- Date: 12 – 20 July
- Edition: 11th
- Draw: 32S/32Q/16D
- Prize money: €35,000+H
- Surface: Clay
- Location: Poznań, Poland
- Venue: Park Tenisowy Olimpia

Champions

Singles
- David Goffin

Doubles
- Radu Albot / Adam Pavlásek
| Poznań Open |

= 2014 Poznań Open =

The 2014 Poznań Open was a professional tennis tournament played on clay courts. It was the eleventh edition of the tournament which was part of the 2014 ATP Challenger Tour. It took place at the Park Tenisowy Olimpia in Poznań, Poland from 12 to 20 July 2014, including the qualifying competition in the first two days.

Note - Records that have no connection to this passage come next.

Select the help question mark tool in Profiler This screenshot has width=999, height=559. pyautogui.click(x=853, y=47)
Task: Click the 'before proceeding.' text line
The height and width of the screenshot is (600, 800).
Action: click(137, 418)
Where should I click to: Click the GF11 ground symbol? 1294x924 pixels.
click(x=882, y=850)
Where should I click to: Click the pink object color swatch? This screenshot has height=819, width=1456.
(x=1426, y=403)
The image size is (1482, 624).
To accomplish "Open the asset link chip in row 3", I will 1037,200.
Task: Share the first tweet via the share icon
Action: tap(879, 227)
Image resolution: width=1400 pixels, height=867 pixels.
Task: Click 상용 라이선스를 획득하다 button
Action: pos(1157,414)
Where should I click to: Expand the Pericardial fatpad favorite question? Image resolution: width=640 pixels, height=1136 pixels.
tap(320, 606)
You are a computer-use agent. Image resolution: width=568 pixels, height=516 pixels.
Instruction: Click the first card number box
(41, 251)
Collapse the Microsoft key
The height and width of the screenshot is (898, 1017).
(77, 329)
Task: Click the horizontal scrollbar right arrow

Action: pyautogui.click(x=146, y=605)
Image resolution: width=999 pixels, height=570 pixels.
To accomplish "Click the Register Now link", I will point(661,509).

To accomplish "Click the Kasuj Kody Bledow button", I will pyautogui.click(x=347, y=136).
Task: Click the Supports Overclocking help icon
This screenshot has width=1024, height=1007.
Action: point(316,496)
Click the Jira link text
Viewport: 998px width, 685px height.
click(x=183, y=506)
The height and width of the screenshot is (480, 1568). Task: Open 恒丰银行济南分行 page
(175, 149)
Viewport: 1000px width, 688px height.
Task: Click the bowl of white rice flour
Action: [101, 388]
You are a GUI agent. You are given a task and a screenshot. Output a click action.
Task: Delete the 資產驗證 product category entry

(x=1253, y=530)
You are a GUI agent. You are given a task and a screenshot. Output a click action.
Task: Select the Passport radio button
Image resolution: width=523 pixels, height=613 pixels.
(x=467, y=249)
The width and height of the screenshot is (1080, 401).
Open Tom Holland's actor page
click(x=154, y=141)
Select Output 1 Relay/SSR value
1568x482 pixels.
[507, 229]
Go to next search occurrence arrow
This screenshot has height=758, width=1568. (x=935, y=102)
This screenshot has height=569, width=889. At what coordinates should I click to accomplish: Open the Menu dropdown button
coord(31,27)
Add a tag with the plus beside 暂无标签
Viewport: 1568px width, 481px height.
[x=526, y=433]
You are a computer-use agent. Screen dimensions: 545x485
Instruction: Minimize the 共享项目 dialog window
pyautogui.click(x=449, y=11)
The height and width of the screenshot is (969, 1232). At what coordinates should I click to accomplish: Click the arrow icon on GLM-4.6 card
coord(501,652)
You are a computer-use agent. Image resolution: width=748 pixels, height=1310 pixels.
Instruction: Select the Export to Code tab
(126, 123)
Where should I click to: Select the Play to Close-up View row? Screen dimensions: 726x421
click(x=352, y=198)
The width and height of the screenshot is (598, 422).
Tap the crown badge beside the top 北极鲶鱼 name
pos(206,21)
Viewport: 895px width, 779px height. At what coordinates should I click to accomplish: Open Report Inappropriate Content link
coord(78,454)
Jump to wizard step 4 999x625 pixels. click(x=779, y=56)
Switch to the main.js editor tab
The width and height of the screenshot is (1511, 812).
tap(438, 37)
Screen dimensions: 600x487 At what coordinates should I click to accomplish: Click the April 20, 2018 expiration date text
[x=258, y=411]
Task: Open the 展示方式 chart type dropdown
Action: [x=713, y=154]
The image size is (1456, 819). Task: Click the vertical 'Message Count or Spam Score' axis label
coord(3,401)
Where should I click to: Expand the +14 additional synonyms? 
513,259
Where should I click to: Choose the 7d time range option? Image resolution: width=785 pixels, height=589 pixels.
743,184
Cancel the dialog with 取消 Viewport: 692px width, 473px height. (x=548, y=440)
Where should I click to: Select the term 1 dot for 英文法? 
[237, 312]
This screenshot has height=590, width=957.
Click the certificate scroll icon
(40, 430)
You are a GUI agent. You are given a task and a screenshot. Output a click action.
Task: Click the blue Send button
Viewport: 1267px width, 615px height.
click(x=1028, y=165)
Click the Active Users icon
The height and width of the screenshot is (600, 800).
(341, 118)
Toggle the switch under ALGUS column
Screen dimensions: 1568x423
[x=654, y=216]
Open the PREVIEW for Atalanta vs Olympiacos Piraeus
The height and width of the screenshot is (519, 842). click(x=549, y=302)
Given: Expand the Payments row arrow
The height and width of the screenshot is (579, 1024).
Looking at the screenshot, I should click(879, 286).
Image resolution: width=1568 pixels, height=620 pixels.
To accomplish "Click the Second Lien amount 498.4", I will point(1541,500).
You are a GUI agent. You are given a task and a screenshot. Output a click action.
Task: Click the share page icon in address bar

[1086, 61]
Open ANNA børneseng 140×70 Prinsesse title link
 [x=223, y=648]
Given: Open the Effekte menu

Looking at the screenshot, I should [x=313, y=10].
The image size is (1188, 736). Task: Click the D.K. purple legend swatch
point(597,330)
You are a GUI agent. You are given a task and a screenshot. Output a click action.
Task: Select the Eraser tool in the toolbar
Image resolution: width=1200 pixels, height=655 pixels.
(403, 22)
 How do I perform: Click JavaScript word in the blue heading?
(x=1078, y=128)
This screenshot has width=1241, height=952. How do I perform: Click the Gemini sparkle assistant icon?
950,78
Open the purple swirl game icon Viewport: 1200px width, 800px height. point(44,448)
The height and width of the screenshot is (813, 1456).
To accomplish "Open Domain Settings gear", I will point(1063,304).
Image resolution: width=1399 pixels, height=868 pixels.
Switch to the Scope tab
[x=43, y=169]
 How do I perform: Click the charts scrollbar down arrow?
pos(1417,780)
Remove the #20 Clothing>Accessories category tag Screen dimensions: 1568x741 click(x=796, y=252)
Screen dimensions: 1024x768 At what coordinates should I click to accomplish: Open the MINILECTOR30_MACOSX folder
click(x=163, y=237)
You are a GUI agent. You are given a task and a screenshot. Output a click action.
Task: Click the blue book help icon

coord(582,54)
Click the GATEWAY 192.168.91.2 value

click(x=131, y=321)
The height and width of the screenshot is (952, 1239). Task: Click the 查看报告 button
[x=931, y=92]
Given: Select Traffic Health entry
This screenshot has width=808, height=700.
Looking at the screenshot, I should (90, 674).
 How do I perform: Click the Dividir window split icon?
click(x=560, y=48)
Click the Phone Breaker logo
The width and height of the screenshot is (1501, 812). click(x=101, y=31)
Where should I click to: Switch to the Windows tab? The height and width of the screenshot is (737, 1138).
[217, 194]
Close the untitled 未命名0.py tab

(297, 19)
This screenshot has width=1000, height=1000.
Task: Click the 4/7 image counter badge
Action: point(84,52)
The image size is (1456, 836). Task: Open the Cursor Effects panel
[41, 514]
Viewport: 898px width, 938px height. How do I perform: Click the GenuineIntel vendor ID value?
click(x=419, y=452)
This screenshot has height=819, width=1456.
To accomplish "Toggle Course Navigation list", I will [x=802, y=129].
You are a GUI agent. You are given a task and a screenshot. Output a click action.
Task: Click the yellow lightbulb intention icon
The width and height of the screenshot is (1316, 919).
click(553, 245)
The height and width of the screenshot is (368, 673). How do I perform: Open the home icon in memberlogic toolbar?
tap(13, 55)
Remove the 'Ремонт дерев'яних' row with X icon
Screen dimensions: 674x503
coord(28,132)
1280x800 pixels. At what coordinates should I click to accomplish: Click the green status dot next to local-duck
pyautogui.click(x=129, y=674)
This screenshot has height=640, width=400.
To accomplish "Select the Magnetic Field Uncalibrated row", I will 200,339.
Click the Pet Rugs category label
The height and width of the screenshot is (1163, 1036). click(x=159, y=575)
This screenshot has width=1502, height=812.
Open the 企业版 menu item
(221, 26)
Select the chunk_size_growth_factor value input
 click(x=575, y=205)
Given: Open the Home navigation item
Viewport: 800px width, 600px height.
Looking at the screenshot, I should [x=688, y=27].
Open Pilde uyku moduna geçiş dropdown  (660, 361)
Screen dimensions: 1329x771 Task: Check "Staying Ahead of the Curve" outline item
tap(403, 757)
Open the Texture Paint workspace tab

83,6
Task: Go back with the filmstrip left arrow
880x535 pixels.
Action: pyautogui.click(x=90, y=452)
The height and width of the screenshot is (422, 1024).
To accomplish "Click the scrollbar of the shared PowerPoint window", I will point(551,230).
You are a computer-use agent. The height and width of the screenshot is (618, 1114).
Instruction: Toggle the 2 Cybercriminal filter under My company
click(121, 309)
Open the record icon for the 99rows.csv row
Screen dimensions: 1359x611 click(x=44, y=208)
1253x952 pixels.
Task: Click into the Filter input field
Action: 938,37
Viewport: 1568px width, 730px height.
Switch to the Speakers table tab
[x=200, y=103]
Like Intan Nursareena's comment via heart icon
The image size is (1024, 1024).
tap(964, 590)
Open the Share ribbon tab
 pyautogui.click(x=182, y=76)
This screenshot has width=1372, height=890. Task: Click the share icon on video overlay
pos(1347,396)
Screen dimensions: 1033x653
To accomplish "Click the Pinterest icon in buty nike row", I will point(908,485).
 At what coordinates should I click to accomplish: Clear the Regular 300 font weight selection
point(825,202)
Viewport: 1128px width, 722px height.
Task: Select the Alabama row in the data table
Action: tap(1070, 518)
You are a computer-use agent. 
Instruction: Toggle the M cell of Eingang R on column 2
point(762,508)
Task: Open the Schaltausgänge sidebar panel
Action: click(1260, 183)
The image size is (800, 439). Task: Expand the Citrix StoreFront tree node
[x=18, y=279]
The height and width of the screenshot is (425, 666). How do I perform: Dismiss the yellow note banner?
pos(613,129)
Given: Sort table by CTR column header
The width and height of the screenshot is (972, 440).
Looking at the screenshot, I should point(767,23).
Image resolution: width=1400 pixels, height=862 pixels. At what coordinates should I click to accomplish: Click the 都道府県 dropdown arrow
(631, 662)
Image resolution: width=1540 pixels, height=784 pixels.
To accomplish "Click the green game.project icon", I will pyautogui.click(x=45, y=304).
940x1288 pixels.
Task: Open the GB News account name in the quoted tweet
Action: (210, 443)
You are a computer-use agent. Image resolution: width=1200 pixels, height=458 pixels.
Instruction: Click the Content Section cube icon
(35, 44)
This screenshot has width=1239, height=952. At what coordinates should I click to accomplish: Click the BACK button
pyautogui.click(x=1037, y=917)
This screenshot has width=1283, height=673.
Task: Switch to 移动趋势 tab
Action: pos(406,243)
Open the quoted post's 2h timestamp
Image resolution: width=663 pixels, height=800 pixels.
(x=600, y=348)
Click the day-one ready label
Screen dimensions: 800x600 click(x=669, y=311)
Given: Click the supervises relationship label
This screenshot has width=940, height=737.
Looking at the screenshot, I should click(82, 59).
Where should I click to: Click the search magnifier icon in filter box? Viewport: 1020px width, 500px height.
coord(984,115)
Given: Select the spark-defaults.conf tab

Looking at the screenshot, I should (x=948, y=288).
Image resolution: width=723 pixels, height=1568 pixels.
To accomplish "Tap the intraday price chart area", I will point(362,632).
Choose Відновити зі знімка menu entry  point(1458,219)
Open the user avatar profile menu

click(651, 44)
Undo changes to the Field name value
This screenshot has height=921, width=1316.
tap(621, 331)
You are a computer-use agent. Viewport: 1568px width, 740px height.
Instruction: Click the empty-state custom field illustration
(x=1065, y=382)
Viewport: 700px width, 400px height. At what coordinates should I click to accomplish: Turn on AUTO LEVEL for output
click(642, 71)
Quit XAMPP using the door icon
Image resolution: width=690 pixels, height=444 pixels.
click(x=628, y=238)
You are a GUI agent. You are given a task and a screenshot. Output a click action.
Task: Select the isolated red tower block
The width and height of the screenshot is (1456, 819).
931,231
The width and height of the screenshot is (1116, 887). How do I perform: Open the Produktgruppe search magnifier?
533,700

==Singles main-draw entrants==

===Seeds===

| Country | Player | Rank | Seed |
|---|---|---|---|
| SLO | Blaž Rola | 81 | 1 |
| AUT | Andreas Haider-Maurer | 97 | 2 |
| BEL | David Goffin | 106 | 3 |
| BRA | João Souza | 126 | 4 |
| BIH | Damir Džumhur | 130 | 5 |
| GER | Andreas Beck | 131 | 6 |
| FRA | Pierre-Hugues Herbert | 132 | 7 |
| ROU | Adrian Ungur | 162 | 8 |

===Other entrants===
The following players received wildcards into the singles main draw:
- POL Andriej Kapaś
- POL Błażej Koniusz
- POL Kamil Majchrzak
- POL Grzegorz Panfil

The following players received entry as an alternate into the singles main draw:
- AUS Alex Bolt
- BEL Germain Gigounon

The following players received entry from the qualifying draw:
- NED Wesley Koolhof
- CHL Christian Garin
- UKR Artem Smirnov
- SRB Miljan Zekić

===Withdrawals===
- Before the tournament
- ESP Roberto Carballés Baena
- BRA Guilherme Clezar
- ARG Andrea Collarini
- FRA Lucas Pouille

==Doubles main-draw entrants==

===Seeds===

| Country | Player | Country | Player | Rank | Seed |
|---|---|---|---|---|---|
| POL | Tomasz Bednarek | FIN | Henri Kontinen | 141 | 1 |
| SWE | Andreas Siljeström | SVK | Igor Zelenay | 249 | 2 |
| USA | James Cerretani | GER | Frank Moser | 270 | 3 |
| POL | Piotr Gadomski | NED | Wesley Koolhof | 409 | 4 |

===Other entrants===
The following pairs received wildcards into the doubles main draw:
- POL Marcin Gawron / POL Grzegorz Panfil
- POL Mateusz Kowalczyk / POL Maciej Smoła
- POL Kamil Majchrzak / POL Jan Zieliński

The following pair received entry from the qualifying draw:
- POL Karol Drzewiecki / POL Piotr Łomacki

==Champions==

===Singles===

BEL David Goffin def. SLO Blaž Rola, 6–4, 6–2

===Doubles===

MDA Radu Albot / CZE Adam Pavlásek def. POL Tomasz Bednarek / FIN Henri Kontinen, 7–5, 2–6, [10–8]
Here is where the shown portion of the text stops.